PROBLEM DESCRIPTION.
Extract from the entries below, exactly as given, only the lines from the line containing "Click the drag handle of the source property" to the line containing "You are a computer-use agent. The width", both lines included.

▬▬▬

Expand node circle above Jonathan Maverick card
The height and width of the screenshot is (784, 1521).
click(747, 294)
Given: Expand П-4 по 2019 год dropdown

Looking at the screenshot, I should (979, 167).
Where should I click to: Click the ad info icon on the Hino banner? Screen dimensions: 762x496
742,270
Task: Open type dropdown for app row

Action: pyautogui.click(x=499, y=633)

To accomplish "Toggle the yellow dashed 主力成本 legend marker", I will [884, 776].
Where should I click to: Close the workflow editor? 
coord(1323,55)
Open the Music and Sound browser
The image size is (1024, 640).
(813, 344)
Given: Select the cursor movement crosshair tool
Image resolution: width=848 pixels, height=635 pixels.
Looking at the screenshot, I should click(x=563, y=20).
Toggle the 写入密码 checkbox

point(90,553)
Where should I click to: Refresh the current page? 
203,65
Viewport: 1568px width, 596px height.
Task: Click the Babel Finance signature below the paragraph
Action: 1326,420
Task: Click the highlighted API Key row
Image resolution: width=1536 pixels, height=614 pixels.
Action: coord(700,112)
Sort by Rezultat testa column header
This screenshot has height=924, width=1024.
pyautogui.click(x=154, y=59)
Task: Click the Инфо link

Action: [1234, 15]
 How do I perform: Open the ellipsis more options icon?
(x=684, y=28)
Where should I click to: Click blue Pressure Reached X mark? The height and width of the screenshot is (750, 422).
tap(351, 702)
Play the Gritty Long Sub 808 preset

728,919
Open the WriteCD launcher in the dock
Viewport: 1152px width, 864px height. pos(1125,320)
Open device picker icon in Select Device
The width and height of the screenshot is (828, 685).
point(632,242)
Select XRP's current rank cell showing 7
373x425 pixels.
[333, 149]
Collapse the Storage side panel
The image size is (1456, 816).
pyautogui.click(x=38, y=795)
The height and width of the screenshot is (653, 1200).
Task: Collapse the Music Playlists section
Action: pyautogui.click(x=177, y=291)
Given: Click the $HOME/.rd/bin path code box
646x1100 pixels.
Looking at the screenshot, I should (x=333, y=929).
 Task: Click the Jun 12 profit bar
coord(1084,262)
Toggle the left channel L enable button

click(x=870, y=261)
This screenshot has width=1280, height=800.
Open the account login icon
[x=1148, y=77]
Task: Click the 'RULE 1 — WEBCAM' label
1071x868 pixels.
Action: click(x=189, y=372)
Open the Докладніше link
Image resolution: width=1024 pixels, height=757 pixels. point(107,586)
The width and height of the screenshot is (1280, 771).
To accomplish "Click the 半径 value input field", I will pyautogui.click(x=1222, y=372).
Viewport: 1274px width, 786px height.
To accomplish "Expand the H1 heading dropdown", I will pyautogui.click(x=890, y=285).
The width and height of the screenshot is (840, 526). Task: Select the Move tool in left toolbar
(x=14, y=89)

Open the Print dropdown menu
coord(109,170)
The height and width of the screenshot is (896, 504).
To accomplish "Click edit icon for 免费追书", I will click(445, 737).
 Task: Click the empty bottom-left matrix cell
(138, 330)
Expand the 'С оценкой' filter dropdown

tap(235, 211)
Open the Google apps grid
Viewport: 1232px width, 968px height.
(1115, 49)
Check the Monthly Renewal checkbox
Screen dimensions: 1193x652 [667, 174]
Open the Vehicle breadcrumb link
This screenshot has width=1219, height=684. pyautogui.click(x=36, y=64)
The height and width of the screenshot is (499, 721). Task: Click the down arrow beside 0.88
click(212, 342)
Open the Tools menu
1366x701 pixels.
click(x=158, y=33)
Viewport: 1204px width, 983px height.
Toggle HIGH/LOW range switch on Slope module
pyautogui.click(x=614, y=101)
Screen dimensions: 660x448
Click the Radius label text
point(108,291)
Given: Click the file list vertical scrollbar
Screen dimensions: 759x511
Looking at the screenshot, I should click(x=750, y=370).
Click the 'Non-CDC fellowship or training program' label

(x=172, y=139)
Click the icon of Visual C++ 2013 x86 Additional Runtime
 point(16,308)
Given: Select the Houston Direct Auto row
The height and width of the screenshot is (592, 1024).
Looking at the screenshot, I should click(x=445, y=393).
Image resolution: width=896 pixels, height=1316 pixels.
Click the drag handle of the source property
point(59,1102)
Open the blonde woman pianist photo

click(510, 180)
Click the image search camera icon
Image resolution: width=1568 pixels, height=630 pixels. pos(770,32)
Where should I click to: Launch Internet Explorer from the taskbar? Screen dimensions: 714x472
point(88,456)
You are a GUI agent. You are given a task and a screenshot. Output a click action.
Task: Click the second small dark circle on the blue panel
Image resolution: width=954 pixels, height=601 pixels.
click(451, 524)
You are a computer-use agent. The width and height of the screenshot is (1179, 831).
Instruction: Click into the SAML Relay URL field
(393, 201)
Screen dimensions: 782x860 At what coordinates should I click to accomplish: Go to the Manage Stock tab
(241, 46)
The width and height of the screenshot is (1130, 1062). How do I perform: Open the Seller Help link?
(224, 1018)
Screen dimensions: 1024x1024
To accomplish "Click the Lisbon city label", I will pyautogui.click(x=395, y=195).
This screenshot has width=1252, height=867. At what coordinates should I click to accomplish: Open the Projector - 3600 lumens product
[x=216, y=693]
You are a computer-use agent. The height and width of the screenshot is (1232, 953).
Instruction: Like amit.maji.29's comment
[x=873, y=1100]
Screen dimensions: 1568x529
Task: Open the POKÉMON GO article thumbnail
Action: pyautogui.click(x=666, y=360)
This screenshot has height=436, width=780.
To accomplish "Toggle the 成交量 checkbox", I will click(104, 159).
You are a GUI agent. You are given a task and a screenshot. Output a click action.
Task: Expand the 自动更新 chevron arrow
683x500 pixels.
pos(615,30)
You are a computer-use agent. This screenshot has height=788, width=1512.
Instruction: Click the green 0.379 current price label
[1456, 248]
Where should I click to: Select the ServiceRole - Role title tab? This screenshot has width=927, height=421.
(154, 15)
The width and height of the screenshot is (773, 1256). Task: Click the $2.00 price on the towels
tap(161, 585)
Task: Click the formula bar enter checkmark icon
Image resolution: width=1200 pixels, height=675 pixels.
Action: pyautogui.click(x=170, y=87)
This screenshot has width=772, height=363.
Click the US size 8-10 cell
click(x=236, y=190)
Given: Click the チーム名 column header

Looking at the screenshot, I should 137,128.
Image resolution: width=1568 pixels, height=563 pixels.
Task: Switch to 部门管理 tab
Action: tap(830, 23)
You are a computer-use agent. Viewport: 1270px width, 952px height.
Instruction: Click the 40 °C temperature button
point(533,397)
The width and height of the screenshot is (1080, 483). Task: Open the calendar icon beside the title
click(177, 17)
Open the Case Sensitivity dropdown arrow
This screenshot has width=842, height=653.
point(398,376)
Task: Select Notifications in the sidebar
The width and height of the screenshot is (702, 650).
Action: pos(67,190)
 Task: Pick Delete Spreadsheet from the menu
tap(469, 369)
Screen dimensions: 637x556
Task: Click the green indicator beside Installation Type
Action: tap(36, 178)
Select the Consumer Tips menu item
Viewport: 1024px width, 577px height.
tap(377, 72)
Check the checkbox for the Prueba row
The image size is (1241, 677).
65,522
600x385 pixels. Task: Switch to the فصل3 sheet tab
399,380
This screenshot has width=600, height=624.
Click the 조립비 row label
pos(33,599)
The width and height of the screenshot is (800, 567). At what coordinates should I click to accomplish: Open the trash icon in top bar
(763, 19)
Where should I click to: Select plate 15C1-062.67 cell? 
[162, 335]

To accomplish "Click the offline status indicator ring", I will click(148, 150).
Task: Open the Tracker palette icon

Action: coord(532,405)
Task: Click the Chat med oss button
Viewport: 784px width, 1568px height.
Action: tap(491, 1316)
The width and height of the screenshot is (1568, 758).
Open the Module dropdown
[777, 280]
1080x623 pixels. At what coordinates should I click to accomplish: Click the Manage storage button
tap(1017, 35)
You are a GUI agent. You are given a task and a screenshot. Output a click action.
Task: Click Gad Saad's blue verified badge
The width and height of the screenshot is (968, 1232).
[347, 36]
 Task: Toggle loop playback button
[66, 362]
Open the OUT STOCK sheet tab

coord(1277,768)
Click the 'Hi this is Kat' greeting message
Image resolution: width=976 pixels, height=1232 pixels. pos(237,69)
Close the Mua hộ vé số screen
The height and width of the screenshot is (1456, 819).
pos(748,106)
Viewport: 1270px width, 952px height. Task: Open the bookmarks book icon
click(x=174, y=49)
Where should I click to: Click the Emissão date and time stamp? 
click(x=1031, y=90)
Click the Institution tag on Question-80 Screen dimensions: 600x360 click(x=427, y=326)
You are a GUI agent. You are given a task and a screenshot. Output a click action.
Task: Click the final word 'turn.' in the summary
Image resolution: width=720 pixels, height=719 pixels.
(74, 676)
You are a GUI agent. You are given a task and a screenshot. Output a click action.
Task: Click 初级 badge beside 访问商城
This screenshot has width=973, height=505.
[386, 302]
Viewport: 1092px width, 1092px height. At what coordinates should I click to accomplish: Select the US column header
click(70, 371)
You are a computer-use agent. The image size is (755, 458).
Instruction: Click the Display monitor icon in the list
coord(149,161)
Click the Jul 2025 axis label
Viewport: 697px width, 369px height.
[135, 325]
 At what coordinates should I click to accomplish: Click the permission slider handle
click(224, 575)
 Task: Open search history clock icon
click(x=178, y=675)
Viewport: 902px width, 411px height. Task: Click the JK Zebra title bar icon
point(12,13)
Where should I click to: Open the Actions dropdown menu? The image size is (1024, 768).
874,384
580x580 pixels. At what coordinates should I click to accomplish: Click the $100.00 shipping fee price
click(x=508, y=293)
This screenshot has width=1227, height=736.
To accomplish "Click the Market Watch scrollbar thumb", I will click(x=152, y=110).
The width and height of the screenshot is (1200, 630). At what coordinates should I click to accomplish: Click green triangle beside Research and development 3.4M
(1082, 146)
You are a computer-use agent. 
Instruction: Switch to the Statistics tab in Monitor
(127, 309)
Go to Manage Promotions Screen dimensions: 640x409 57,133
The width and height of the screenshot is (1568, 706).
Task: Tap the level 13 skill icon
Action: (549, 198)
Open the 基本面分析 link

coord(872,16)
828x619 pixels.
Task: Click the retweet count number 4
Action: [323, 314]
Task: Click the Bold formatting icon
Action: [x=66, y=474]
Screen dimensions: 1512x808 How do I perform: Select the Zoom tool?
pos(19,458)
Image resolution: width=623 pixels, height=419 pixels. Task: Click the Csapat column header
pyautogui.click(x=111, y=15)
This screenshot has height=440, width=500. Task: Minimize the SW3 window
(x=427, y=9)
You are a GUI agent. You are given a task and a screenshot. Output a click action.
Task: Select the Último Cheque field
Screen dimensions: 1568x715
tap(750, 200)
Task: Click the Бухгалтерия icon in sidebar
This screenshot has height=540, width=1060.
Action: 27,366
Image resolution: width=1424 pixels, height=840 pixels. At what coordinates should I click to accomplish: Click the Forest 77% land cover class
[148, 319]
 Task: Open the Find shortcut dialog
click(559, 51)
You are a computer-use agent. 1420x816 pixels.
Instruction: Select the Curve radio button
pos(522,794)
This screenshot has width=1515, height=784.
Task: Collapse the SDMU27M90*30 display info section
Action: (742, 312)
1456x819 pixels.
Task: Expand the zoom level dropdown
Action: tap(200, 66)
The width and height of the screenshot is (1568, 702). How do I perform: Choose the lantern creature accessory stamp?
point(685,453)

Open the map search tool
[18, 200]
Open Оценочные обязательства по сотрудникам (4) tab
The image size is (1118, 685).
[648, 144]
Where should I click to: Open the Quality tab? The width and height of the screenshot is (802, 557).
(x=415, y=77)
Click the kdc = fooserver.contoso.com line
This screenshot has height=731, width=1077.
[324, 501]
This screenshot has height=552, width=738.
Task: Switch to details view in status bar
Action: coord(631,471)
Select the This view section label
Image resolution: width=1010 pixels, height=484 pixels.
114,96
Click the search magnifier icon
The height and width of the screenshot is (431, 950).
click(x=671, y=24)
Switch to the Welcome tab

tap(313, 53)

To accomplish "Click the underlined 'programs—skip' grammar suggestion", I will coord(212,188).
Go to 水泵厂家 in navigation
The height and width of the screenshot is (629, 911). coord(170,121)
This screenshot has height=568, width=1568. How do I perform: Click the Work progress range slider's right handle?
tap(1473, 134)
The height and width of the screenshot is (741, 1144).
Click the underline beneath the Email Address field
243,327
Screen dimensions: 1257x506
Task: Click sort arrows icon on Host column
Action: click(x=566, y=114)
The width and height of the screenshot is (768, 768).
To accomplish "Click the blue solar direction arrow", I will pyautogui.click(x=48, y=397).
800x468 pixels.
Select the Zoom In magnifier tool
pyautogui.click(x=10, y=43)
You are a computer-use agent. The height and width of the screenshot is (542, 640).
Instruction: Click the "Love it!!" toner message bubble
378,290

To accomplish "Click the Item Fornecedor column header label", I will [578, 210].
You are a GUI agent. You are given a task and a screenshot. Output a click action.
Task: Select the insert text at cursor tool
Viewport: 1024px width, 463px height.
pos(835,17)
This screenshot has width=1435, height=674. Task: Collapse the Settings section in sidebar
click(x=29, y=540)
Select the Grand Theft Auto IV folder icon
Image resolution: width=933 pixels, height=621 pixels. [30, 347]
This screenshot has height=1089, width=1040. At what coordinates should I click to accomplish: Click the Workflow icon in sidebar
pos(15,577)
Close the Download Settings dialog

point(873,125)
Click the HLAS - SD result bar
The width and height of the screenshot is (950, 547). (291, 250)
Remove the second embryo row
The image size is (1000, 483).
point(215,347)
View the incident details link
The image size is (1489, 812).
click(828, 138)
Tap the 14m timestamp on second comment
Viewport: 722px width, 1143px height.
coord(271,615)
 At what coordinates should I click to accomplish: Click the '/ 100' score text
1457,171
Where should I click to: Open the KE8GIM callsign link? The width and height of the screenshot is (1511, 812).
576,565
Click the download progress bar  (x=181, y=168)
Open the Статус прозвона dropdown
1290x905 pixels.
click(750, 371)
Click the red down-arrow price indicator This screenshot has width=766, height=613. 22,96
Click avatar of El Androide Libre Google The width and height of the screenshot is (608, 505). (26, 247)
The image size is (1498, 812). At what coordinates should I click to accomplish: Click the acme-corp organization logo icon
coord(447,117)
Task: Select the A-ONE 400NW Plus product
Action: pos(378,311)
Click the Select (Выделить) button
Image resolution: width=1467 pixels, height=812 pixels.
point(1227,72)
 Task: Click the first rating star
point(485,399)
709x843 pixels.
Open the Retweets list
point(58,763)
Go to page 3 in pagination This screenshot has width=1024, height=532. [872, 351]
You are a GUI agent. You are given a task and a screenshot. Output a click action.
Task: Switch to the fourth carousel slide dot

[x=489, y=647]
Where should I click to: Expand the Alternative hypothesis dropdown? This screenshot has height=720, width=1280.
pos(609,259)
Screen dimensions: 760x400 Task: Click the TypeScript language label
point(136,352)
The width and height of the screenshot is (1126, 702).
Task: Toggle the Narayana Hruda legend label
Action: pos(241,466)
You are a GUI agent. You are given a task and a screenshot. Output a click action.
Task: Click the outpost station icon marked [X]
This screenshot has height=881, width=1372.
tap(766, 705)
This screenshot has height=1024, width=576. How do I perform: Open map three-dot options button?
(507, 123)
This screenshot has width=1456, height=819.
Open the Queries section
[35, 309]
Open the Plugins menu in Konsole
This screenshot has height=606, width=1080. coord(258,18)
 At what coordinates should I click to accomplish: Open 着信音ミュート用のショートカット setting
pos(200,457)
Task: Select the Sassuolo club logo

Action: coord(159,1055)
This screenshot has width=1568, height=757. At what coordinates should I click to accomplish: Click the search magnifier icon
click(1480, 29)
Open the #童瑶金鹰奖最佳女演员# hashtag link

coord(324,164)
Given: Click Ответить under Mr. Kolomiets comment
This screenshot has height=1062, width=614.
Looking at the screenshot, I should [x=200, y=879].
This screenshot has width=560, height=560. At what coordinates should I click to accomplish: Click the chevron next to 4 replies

▬▬▬

RESULT OF THIS EXERCISE.
Click the drag handle of the source property
point(59,1102)
Open the blonde woman pianist photo

click(510, 180)
Click the image search camera icon
Image resolution: width=1568 pixels, height=630 pixels. pos(770,32)
Where should I click to: Launch Internet Explorer from the taskbar? Screen dimensions: 714x472
point(88,456)
You are a GUI agent. You are given a task and a screenshot. Output a click action.
Task: Click the second small dark circle on the blue panel
Image resolution: width=954 pixels, height=601 pixels.
click(451, 524)
You are a computer-use agent. The width and height of the screenshot is (1179, 831).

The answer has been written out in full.